A surgeon's story - dealing with tremor
Ashwinikumar Pawade, retired surgeon talks about his experience with tremor, the impact that it has had on his career and the journey that has led to something entirely different.
I remember the day I noticed it first. It was on a teaching video I had prepared which showed me performing a complex operation on the heart of a new born child; I noticed a peculiar, almost a pill rolling, movement of my left thumb on the screen. The movement was being magnified by the pair of forceps I was holding. I had not been aware of it before. I also noticed that the right hand was perfectly steady.
I was then working as a consultant paediatric cardiac surgeon at Bristol Children’s Hospital. I had been appointed in 1995, in the wake of the “Bristol Heart Scandal’ - the public outcry when it was discovered that a large number of children undergoing complex heart surgery in Bristol were dying. My job was to turn the unit around and I was the only surgeon left as the others were stopped from working. Fortunately, the performance of the unit improved in my care and we were soon regarded as the best in the country; the tremor obviously had not affected my dexterity.
Over this period, I had been under intense scrutiny from various quarters including the media, the parents, the management and the government. I also went through a divorce, and changed my house twice staying in temporary rental accommodation. Stress had therefore been a part of my life, although there was some mild exacerbation of my tremor with stress. Some of it was borne out by my impatient nature; but it was always mild and did not affect my performance. I had developed an art of shutting out all my problems outside the operating theatre, concentrating on the job at hand.
Soon after the first series of events, I noticed that my tremor had worsened enough to worry me when performing operations on small babies. I felt obliged to address my tremor immediately lest I should harm my patients. I saw a number of experts and underwent a series of investigations. The final verdict was - Benign Hereditary Tremor. Although I was concerned only about my left thumb, the neurologists could detect a generalised tremor including titubation of my head. I rang my younger brother in India (my father had died young); and he told me that he had suffered from it for a decade. Propranolol did not agree with me as it made me feel giddy and this was a particular problem when operating on babies. We have to alter the ambient temperature of the operating theatre during these operations and I was comfortable while it was cool but I would feel faint as the theatre was rewarmed. In the best interest of all concerned, especially my patients, I decided to stop operating on babies below the age of 1 year. I had a feeling that the external exacerbating factors would not change, if anything, they would worsen with time - unfortunately I was to be proved correct.

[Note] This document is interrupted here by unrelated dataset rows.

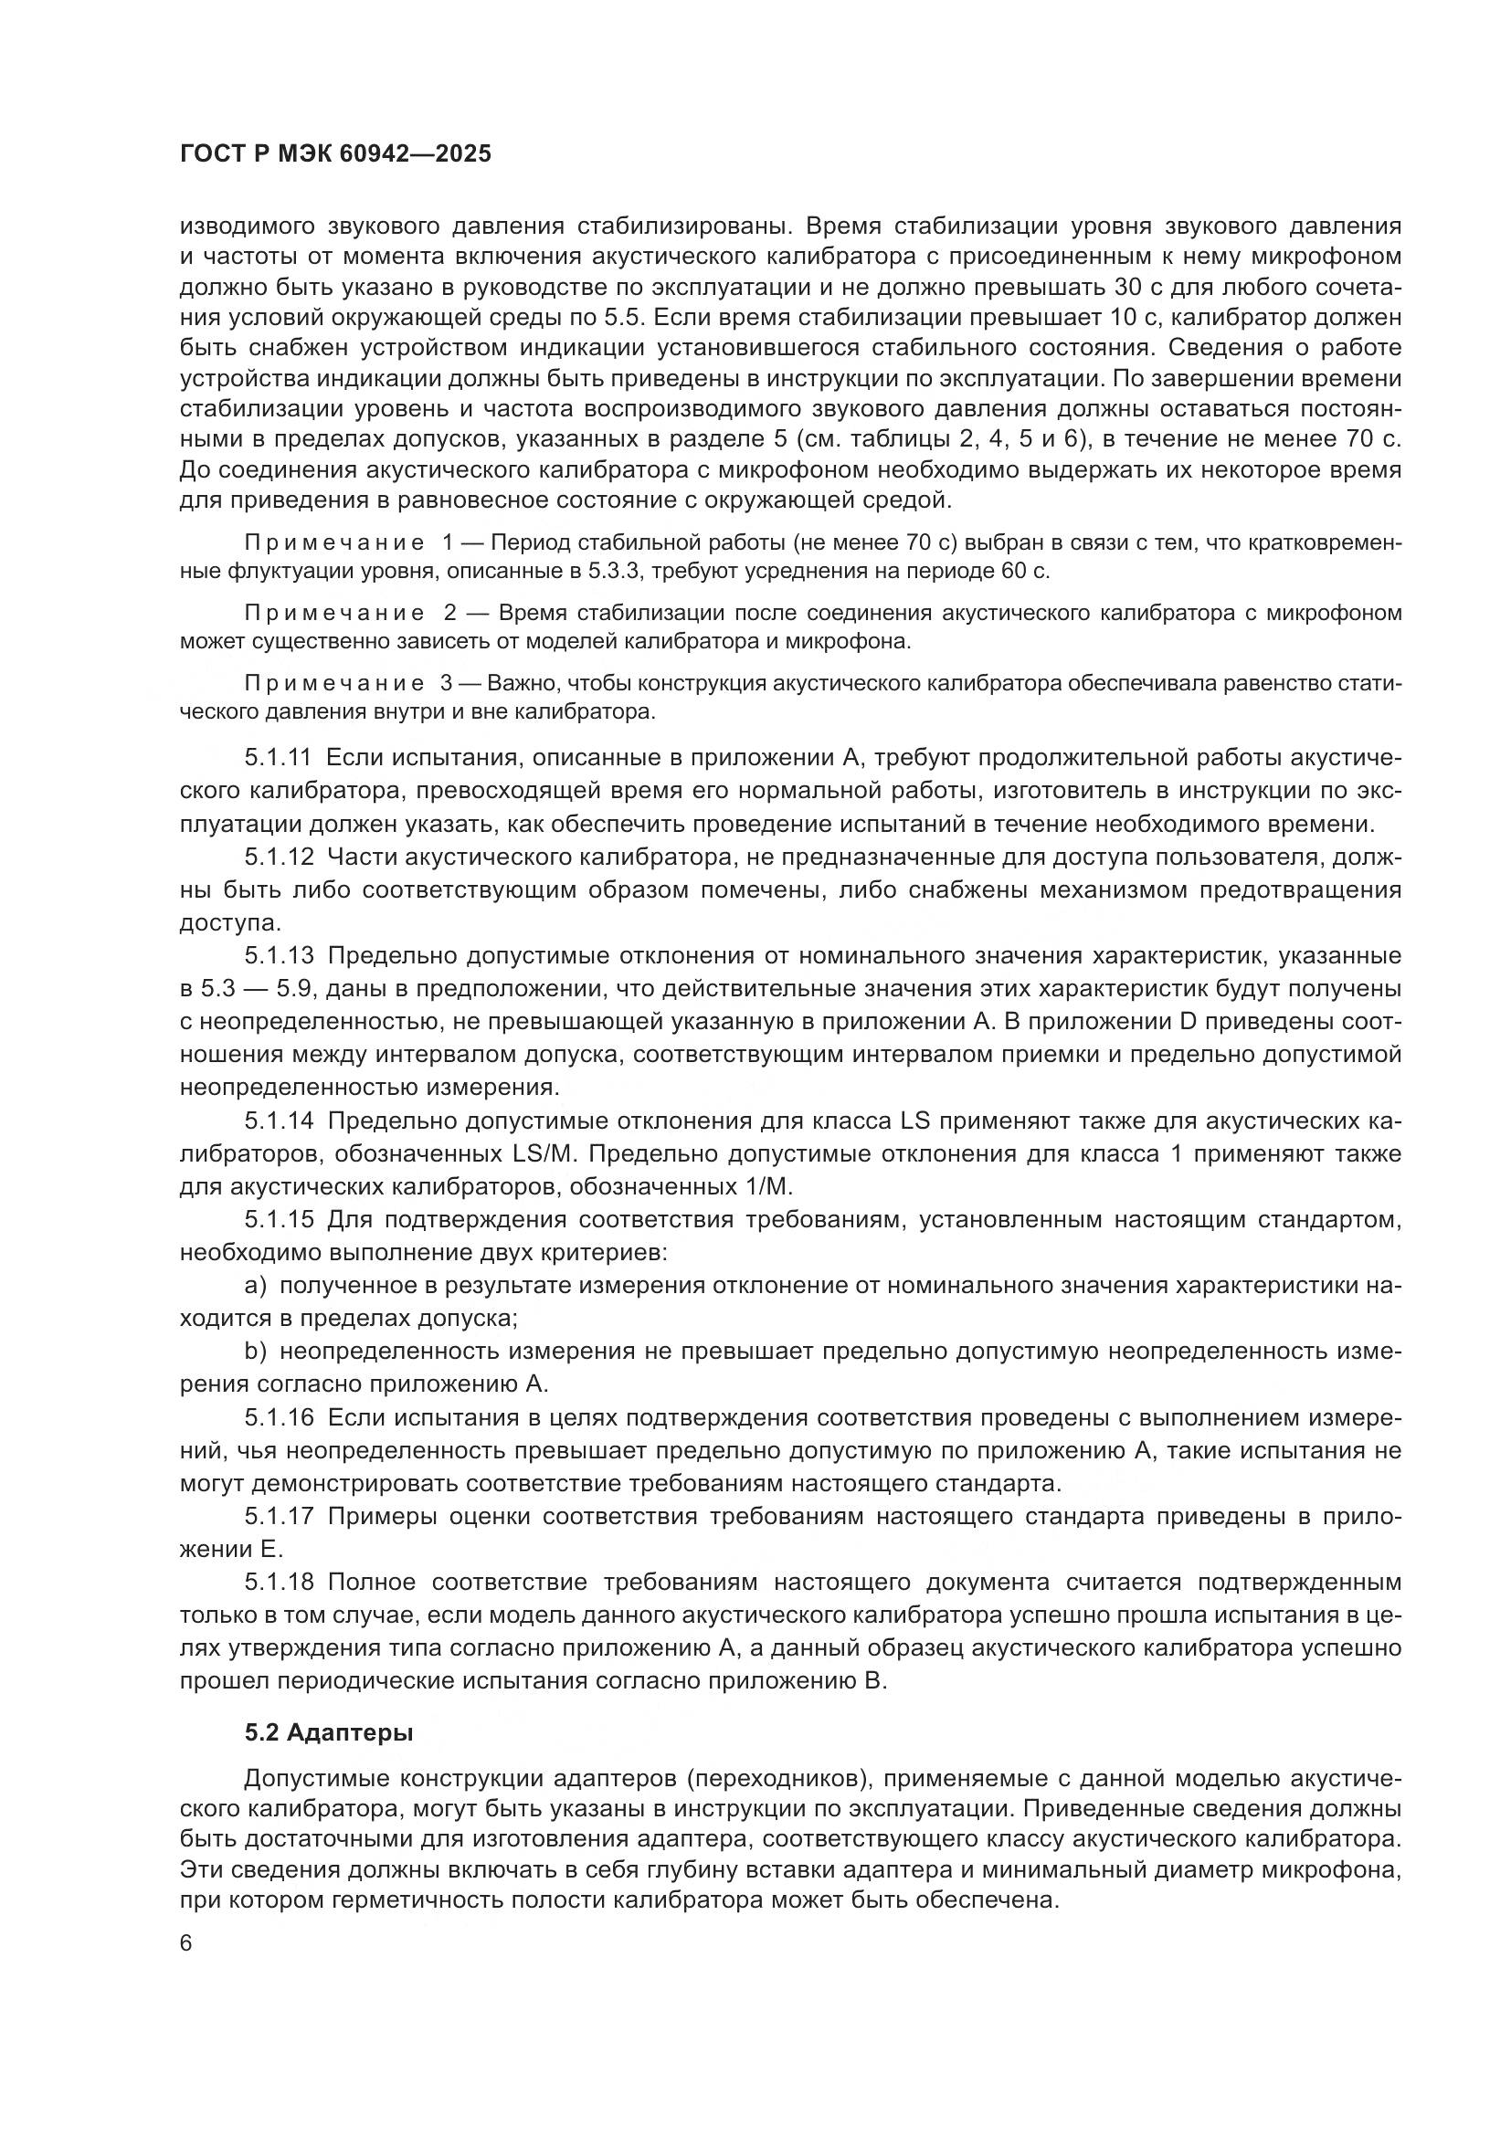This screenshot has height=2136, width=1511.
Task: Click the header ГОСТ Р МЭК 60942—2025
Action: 335,154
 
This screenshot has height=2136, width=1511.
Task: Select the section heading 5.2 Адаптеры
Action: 330,1732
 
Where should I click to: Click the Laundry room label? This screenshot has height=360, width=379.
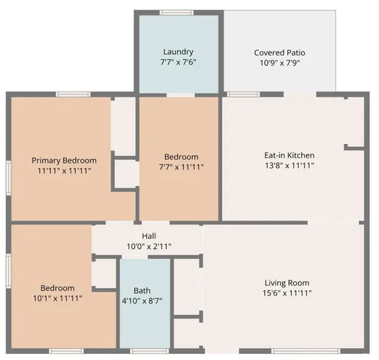click(179, 52)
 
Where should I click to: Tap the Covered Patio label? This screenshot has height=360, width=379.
click(279, 52)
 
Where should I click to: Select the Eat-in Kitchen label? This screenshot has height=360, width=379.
click(288, 154)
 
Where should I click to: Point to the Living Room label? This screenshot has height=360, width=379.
click(287, 283)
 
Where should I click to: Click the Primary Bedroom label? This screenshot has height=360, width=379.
click(64, 160)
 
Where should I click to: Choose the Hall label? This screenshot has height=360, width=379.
click(149, 235)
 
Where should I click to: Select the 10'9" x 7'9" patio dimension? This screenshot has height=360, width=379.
click(279, 64)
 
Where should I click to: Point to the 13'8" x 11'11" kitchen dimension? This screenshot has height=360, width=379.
click(288, 166)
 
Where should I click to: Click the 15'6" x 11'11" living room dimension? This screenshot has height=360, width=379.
click(287, 293)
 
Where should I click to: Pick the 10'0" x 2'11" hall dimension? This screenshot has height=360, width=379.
click(149, 245)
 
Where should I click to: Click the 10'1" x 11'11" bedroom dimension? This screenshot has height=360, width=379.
click(58, 298)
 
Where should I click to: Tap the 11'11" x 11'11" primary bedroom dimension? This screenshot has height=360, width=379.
click(64, 172)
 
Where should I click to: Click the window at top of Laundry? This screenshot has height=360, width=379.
click(177, 13)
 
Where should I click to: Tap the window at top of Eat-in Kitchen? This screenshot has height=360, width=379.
click(239, 94)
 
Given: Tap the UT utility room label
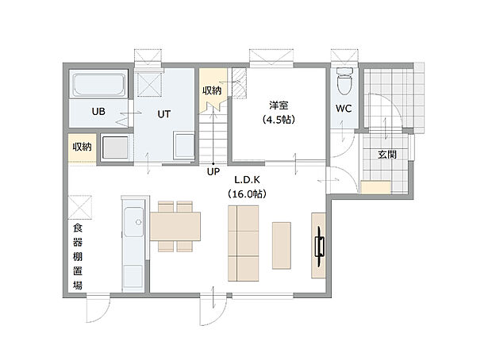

According to the new job plan, I continued to operate on older children and adults with congenital heart disease and I also took on the responsibility of mentoring the newly appointed consultant. I took Propranolol when I was assisting him but would leave the table when the theatre was being rewarmed because by then most of the delicate part of the operation was usually over. I started reading for MBA to prepare me for a change of career to medical management at a later date.
I was in this new steady state for a year when there was another avalanche of problems but this time they broke my back. I remember the day vividly. I was shaking like a leaf. I could actually feel the titubation and my daughter noticed twitching of my face. I was in no fit state to operate and I cancelled my next operating list. My GP felt very strongly that I should distance myself from the damaging stimuli and he gave me time off work. The processes which designed to help me come to terms with the events in question only made my tremors worse. I was referred to a neurologist who stopped me from operating altogether. I decided to leave the NHS although by that time I had completed two thirds of my MBA modules - most of them with distinctions - I retired on health grounds in April 2008.
I am now a part of a charity programme. We go around the villages on the fringes of the Tiger reserves in central India and teach the local school children the importance of forest conservation. Thankfully my tremors are now minimal; I am not on any medication and I have never operated again.
Upon reflection, I would have chosen another career had I known about the existence of this problem in my family. I am certainly dissuading my doctor daughter from any career requiring fine manual dexterity. I had managed to find a state of equilibrium where ‘normal’ professional stresses did not affect me. I believe that I could have carried on for years had it not been for the avalanche of ‘abnormal stresses’. Having moved away from the offending stimuli, I have now reverted, to what for me is a ‘normal’ state.
Besides charity work, I am now a full time kept man - hard work that - but something I regard as a ‘normal stress’!